Why here, in the so-called Free North?
(statue thuds) (crowd cheers) It's not a coincidence.
It's a direct consequence of our history.
- [Protestor] The whole damn system is guilty as hell!
- [Acoma] Jim Crow laws in the South made brutal racism legal and segregation an everyday reality for a century after the abolition of chattel slavery.
But up here in the North, achieving legal racial segregation required a little more creativity.
I'm Acoma Gaither, a public historian digging into our modern racial inequity through the past.
Which leads us to this place, Theodore Wirth Parkway, part of a unique bicycle byway that circles Minneapolis, called the Grand Rounds.
It's also a picturesque border between North Minneapolis to the east and the suburb of Golden Valley to the west.
But there are borders, and then there are barriers.
(map unrolls) And this is the story of the latter.
This is a story of Jim Crow of the North.
(film projector whirs) In the first half of the 20th century, white land developers made extensive use of something called racially restrictive covenants as formidable and legal weapons of housing discrimination.
- Restrictive covenants are contract clauses, sometimes in private contracts, sometimes in development documents, sometimes in plat maps, that restricted who could own, lease, or occupy land in a particular place.
In Minnesota, in Hennepin County, where we've seen the research, they're primarily in deeds, and a lot of them were placed kind of at the neighborhood level, so they would apply to an entire neighborhood at once and they would be put in place when the neighborhood was being developed.
(projector clicks) (quiet piano music) - One of the most significant dividing lines, in terms of racial covenants, was between Golden Valley and North Minneapolis.
I mean, on our map, that's got to be one of the most interesting stretches, the clear border.
You have this incredible divide of economics, and you can see physically how developers built this divide of racial covenants to separate out the part of the city that was the most welcoming, the most diverse for all kinds of people, to this, you know, rapidly developing, affluent suburb that was just a little parkway away.
- When I saw the Mapping Prejudice map, I was not at all surprised.
When I look at the map of restrictive covenants for this area, I see the patterns that already existed in my mind, as somebody who grew up here.
(film projector whirs) - [Acoma] The federal government then used those covenants, and the white space they outlined, as a map for supporting home loans, and for redlining, the geography-based practice of rendering entire communities of color ineligible for home loans.

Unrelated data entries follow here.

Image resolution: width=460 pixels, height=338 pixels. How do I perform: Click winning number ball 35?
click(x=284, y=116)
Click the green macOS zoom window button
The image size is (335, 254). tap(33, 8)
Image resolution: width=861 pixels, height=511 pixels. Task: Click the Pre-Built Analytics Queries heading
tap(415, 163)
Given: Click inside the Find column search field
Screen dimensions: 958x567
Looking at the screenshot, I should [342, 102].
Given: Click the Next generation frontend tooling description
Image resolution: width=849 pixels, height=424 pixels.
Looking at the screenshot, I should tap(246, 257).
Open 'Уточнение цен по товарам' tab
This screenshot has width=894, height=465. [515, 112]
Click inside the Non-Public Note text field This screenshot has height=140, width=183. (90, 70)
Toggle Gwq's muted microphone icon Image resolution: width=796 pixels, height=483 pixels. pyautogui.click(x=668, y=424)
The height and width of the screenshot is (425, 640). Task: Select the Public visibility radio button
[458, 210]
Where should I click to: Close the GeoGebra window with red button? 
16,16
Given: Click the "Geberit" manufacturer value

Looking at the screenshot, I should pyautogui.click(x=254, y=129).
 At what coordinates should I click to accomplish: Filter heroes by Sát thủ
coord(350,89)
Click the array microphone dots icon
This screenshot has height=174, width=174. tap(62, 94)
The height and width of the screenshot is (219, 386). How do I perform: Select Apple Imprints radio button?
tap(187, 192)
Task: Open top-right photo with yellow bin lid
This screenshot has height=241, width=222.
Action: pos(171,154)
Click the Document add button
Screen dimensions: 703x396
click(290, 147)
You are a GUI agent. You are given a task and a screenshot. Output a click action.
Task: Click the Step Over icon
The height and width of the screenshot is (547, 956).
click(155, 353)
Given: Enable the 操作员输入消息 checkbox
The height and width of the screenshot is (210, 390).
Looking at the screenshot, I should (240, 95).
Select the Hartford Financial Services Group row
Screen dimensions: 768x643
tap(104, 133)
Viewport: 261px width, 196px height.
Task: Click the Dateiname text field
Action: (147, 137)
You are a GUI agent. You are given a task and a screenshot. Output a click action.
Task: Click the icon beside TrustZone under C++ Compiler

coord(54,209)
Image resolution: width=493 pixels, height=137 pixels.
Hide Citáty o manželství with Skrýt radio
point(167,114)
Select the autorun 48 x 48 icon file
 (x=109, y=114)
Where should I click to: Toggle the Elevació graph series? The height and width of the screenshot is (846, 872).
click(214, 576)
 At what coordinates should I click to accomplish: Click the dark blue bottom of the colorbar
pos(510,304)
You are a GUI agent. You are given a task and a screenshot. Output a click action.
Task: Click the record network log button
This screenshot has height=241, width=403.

But the story of racial covenants in Golden Valley reveals that local governments were also aware and encouraging of this segregationist system.
- [Maria Cisneros] I'm pretty sure it's in the very first Golden Valley Planning Commission meeting that one of the Tyrol neighborhoods, the development was approved, and there's a list of requirements that apply to the development of the neighborhood.
And one of the requirements is that all of the deeds contain a racially restrictive covenant.
And so that was approved by the planning commission.
And then at the next city council meeting, the city council also approved it.
- [Acoma] This barrier of bias solidified into the mid-century.
By the 1960s, this severing of multicultural city and nearly all-white suburb was showing itself in other, more dangerous ways.
- These racial covenants had structured every aspect of life in this first-ring suburb.
It shaped policing.
It shaped the way people felt welcome or unwelcome.
People who have experienced this kind of police violence know that patrolling the boundaries is where the danger is.
(jazz music) - [Acoma] In 1969, jazz musician Oliver Lyle, brother of famed pianist, Bobby Lyle, had a cool gig at a club in Golden Valley.
- The place had a good reputation for fine dining and good music.
Everything was good about it except one thing, and that was getting to and from the job, where I started getting stopped almost every night by the police.
That border between Minneapolis and Golden Valley, they basically set up a border patrol to watch for people of color coming in.
And sure enough, I got caught up in that.
(car whooshes past) It was getting uglier with each stop.
It could be me winding up on the side of the road as another statistic, you know.
(police scanner chatters) When that cop asked for my license the 20th time or whatever, I didn't know, "Hey, why are you stopping me?
Why are you stopping me?"
"Oh, we don't need to give you a reason to stop you."
I said, "Well, if you're not going to give me a reason for stopping me, I'm not gonna show you my license."
And that was the civil disobedience right there.
He said, "Well, get out of the car."
And I got out of the car, (car door slams) did the whole frisking thing, and down to jail I went.
- [Acoma] Lyle used the incident as a catalyst for action, filing a federal lawsuit against the Golden Valley Police in 1970.
- I had a theory that the law of the land cases beats law of the city cases.
So we got this in federal court under the Civil Rights Act of 1964.
And the jury deliberated for 3 1/2 days, and they came out for civil rights of a person and against violation of civil rights by the cops.
So, for me and against the cops.
I felt proud that I was able to put one brick into that building block of cases towards justice and civil rights for people.
- The voice of justice speaks again.
- [Acoma] Racially restrictive covenants were finally made illegal with the passage of the Fair Housing Act of 1968.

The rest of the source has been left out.